Given records:
--- START ---
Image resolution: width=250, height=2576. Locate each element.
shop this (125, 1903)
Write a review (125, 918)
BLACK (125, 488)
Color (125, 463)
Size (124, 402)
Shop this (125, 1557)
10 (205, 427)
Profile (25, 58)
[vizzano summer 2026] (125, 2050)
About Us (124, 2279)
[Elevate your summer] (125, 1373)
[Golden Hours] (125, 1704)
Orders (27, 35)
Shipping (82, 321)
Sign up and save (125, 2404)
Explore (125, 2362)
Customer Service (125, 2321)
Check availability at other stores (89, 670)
--- END ---
Exercise aim: Search the entries above for the string "summer", and report each line where it occurs.

Final answer:
[vizzano summer 2026] (125, 2050)
[Elevate your summer] (125, 1373)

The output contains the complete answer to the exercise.